- [Task list]:
1 > In the commentary on choice of forum clauses, reproduce the stretch from "The issue was" through "of court agreement.", replacing "counterparty" with "opposing party".
2 > According to the commentary on choice of forum clauses, which two lower courts denied the foreign company's claim to compensation?
3 > Carry the commentary on choice of forum clauses forward from its final sentence.

─── Extract ───

The issue was raised for the first time in Spain in a ruling of the Supreme Court (Tribunal Supremo, TS) from February 23, 2007, to which I referred in a previous post . Actually, the main issue in the ruling was international lis pendens. However, the TS also told us that a choice of forum clause is of contractual nature, and that failure to comply with it implies economic consequences: the defaulting party may be sued and sentenced to pay compensation for the legal costs incurred by the counterparty, when forced to defend itself in courts other than those chosen. The elected courts have jurisdiction to decide on the breach of the choice of court agreement.

Recently, the TS ruled again on the issue (STS, from January 12, 2009: see here). The circumstances of the case are those described above. The foreign company sued the Spanish one for breach of contract; both the Court of First Instance (Juez de Primera Instancia) and the Court of Appeals (Audiencia Provincial) denied the claimant’s right to compensation. The TS, however, decided otherwise and overturned their rulings.

The inconsistency between opinions is largely due to different understandings of the nature of choice of forum clauses. For the Court of First Instance and the Spanish company, the agreement to submit is not part of the contract, nor is it a contract; on the contrary, it is an agreement of adjective or procedural nature. Its breach (the non-submission of the parties to the elected Court) ends up in a restricted effect: depending on the willingness of the counterparty, the claim before the non-chosen court will not be decided by this court. The law provides no other penalty for failure to comply with the clause.

The Court of Appeals followed the Court of First Instance opinion, noting that “the principle of contractual freedom does not work the same way in cases where only private interests are at stake, and in case of procedural covenants to submit to jurisdiction” , the latter having limitations of public-procedural order; “agreements of contractual contents (economic agreements) and procedural covenants to submit to jurisdiction cannot be assimilated”; “the pact to submit to a certain jurisdiction is a subsidiary one; it only comes into play when the contract has to be enforced or interpreted.” The Court also said that there is no causal link between the breach of the covenant and the damages claimed by the foreign company in Spain: these damages being due for the proceedings before the Courts of Florida, they must be labelled as “costs of the proceedings” (legal costs); and only the Florida Court could determine the costs to be paid.

─── Extracted material ───

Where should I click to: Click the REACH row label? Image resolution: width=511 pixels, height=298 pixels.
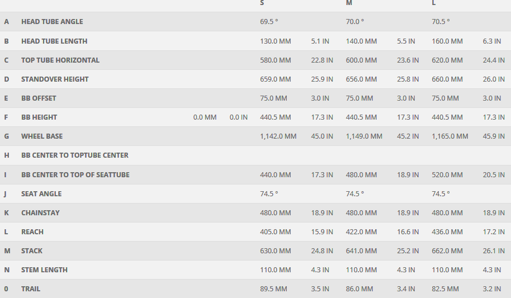(32, 232)
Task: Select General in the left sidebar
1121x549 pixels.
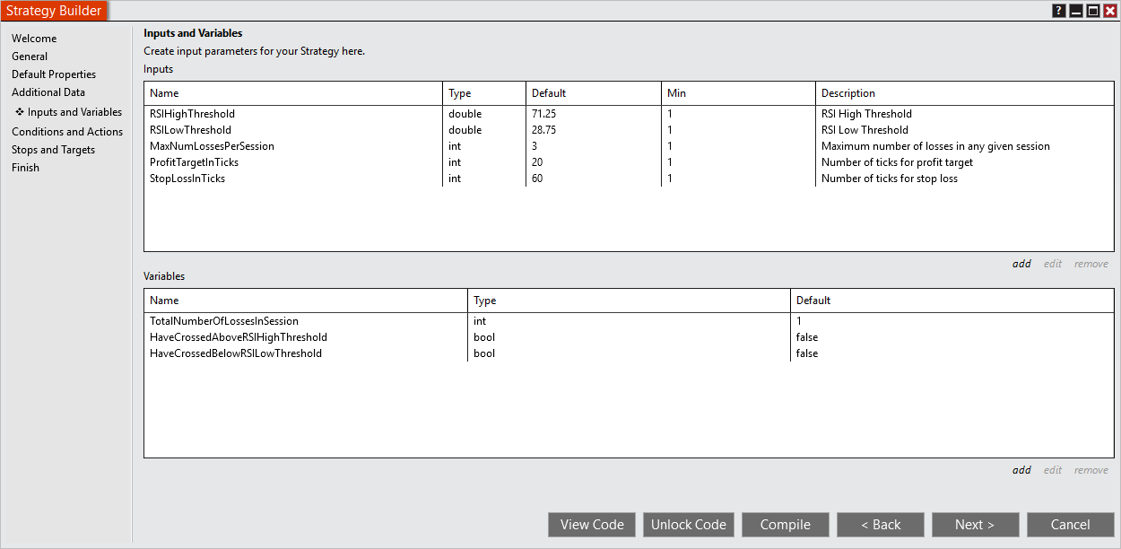Action: coord(30,56)
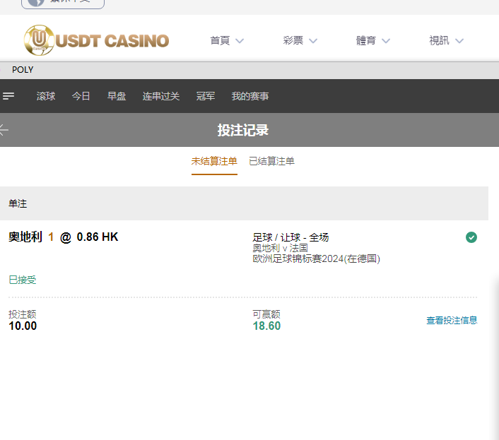Click the 查看投注信息 link
The width and height of the screenshot is (499, 440).
click(x=452, y=320)
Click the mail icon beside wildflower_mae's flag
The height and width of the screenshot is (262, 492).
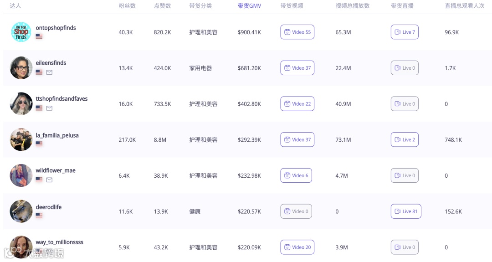point(49,180)
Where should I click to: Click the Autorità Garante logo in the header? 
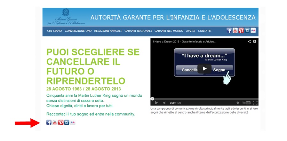point(66,17)
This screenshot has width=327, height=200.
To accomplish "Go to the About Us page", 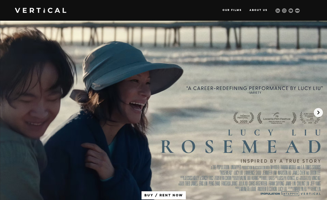I will 258,10.
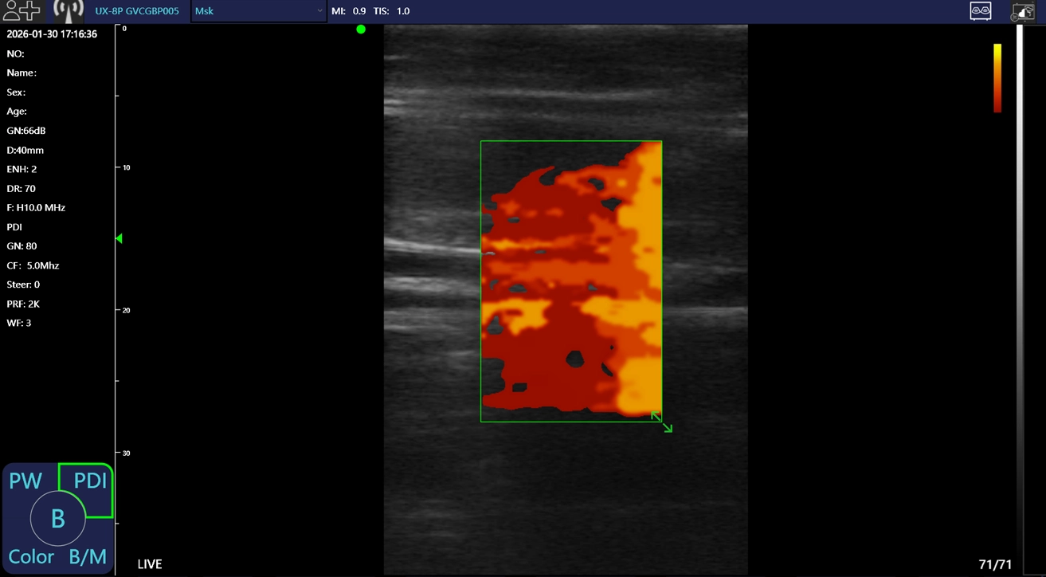The width and height of the screenshot is (1046, 577).
Task: Click the PRF: 2K parameter
Action: (23, 304)
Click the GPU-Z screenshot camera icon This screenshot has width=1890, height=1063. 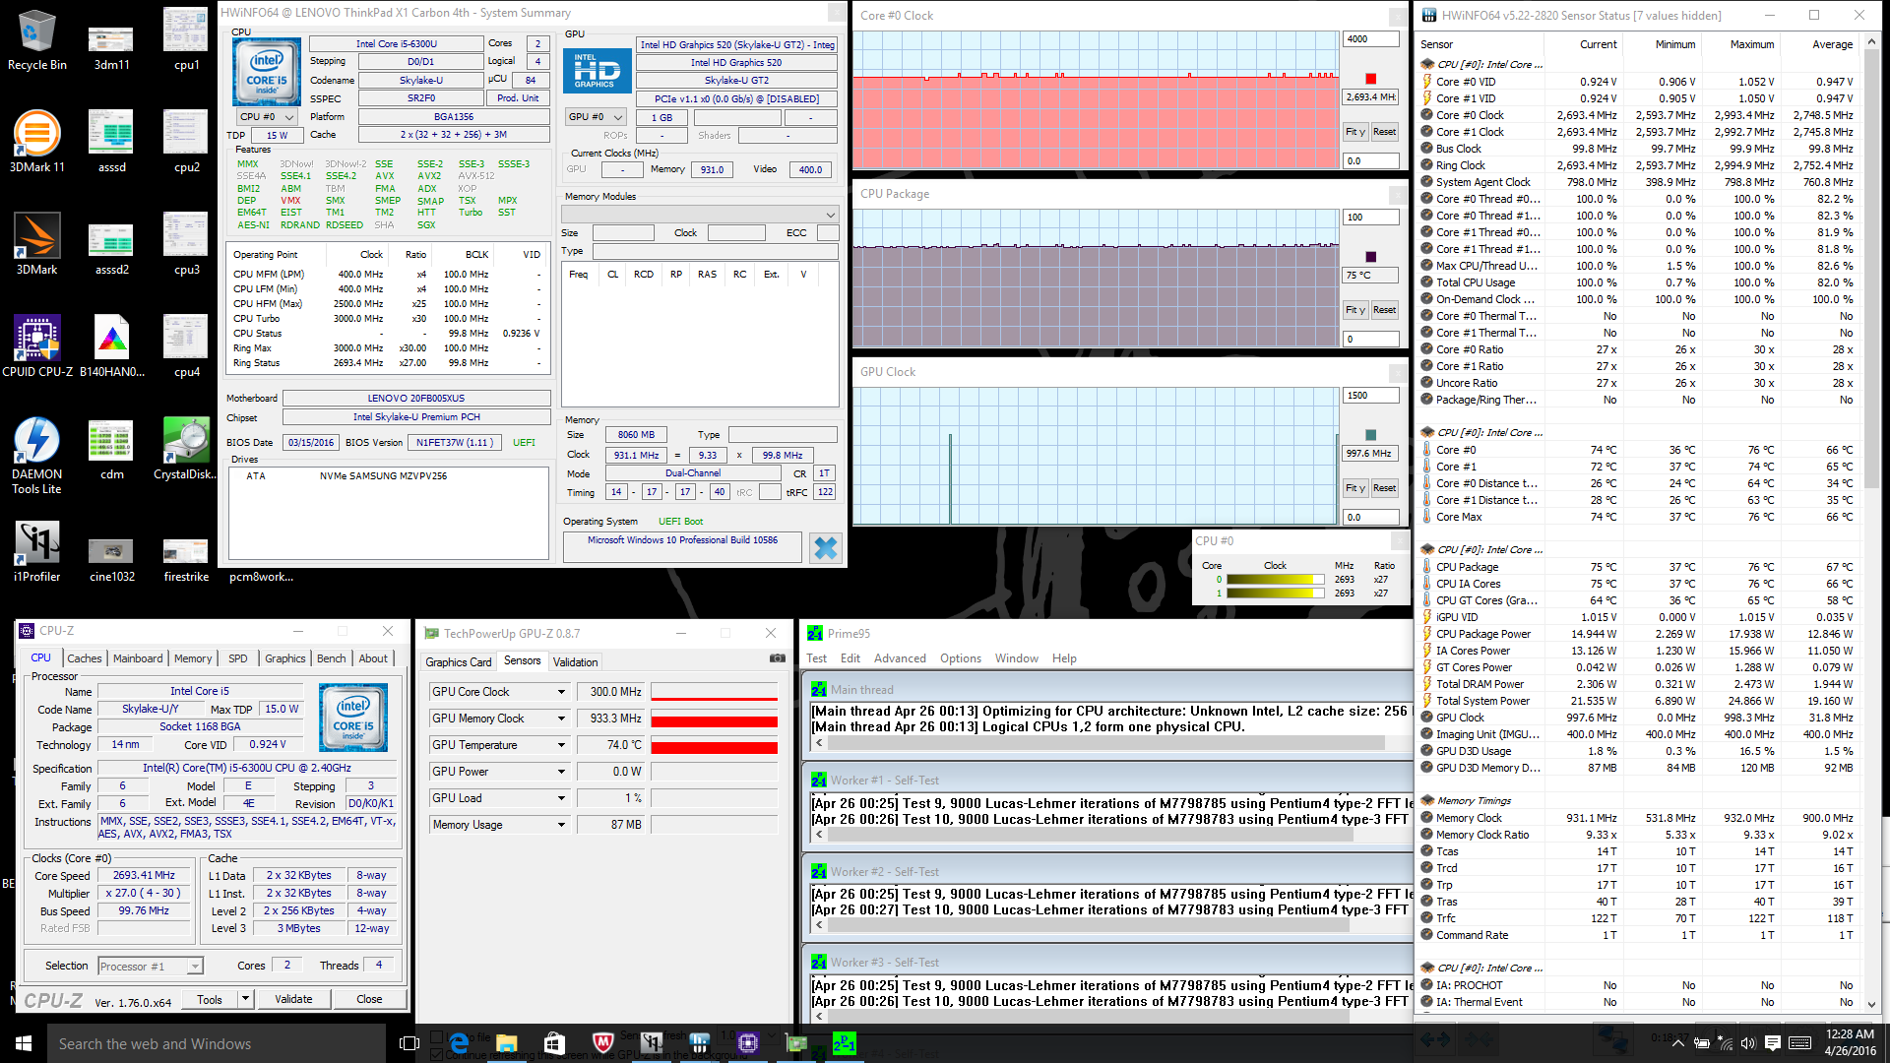pyautogui.click(x=777, y=658)
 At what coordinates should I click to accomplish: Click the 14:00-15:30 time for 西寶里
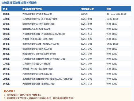click(x=112, y=44)
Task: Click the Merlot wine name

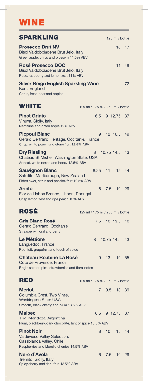Action: pyautogui.click(x=27, y=290)
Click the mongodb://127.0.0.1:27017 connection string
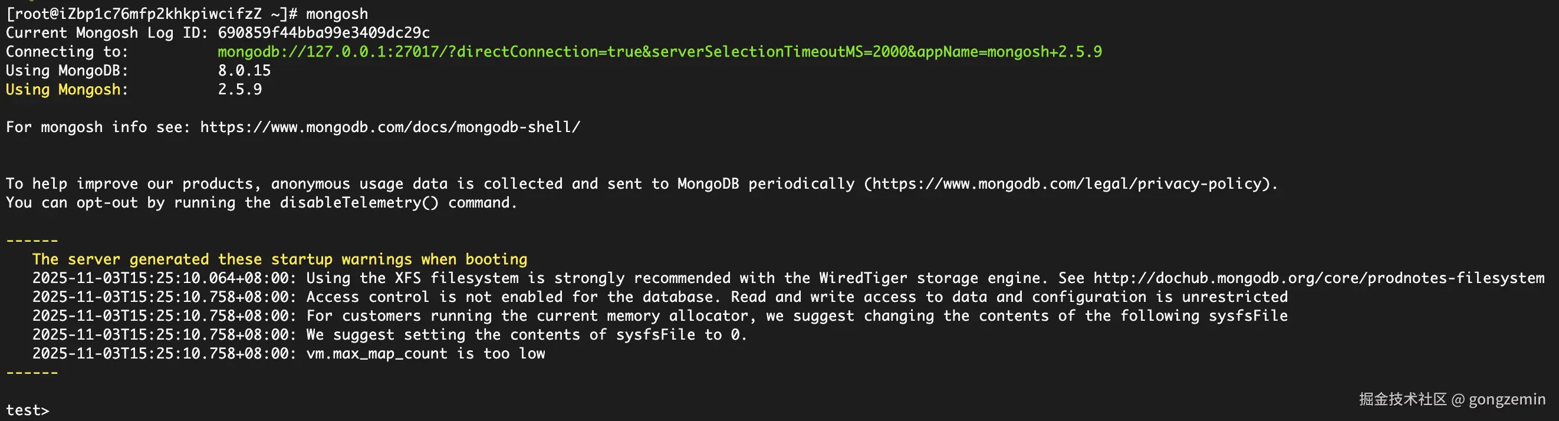 (x=660, y=52)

───

- [Task results]:
1 >
The issue was raised for the first time in Spain in a ruling of the Supreme Court (Tribunal Supremo, TS) from February 23, 2007, to which I referred in a previous post . Actually, the main issue in the ruling was international lis pendens. However, the TS also told us that a choice of forum clause is of contractual nature, and that failure to comply with it implies economic consequences: the defaulting party may be sued and sentenced to pay compensation for the legal costs incurred by the opposing party, when forced to defend itself in courts other than those chosen. The elected courts have jurisdiction to decide on the breach of the choice of court agreement.

2 > The Court of First Instance (Juez de Primera Instancia) and the Court of Appeals (Audiencia Provincial).

3 >
The claimant’s (the foreign company) thesis, quoting Spanish and foreign academics, is the opposite: the choice of forum agreement should be treated like any other contractual clause. The plaintiff also recalled that the agreement was not only a choice of court one; the parties had also chosen Spanish law. Finally, the claimant argued the bad faith of the defendant: sole purpose of the claim (of several hundred million dollars) in Florida was to cause further injury and to intimidate.

The TS ruled in favour of the claimant. The Court expressly stated that “[the choice of forum agreement] is incorporated to the contractual relationship as one of the rules of conduct to be observed by the parties; it creates a duty (albeit an accessory one); failure to comply with it (…) must be judged in relation to the significance that such failure may have in the economy of the contract, as this Court has consistently maintained (…) that breaches determining the economic frustration of contract for one party are to be regarded as having substantial meaning (…)”. The TS goes on saying that “(…) in the instant case, the choice of the applicable law and jurisdiction may have been crucial when deciding whether to establish the relationship. If so, they would have clear significance for the economy of the contract, given that Spanish law establishes a concrete contractual framework for the assessment of damages (for instance, it excludes punitive damages, which on the contrary may be awarded under the law of the United States of America);” ” The conscious breach of the covenant, raising a claim where the law of the U.S. was to applied (…) and asking for punitive damages , has created the counterparty the need for a defense, generating costs that go beyond the predictable expenses in the normal or the pathological development of the contractual relationship”.

Finally, the TS denied that costs can only be imposed by  the Court of Florida. In this regard, the TS said that neither the attorneys’ fees nor other damages claimed by the plaintiff are considered “costs” in the U.S. The TS  also added that even if they were to be deemed so, this would not have hindered the claim for damages for breach of contract: the only effect would have been the reduction of the amount that could be claimed. Hence the TS quashed the Court of Appeal ruling, without entering to determine whether the Spanish company acted in bad faith or with abuse of her right to litigate.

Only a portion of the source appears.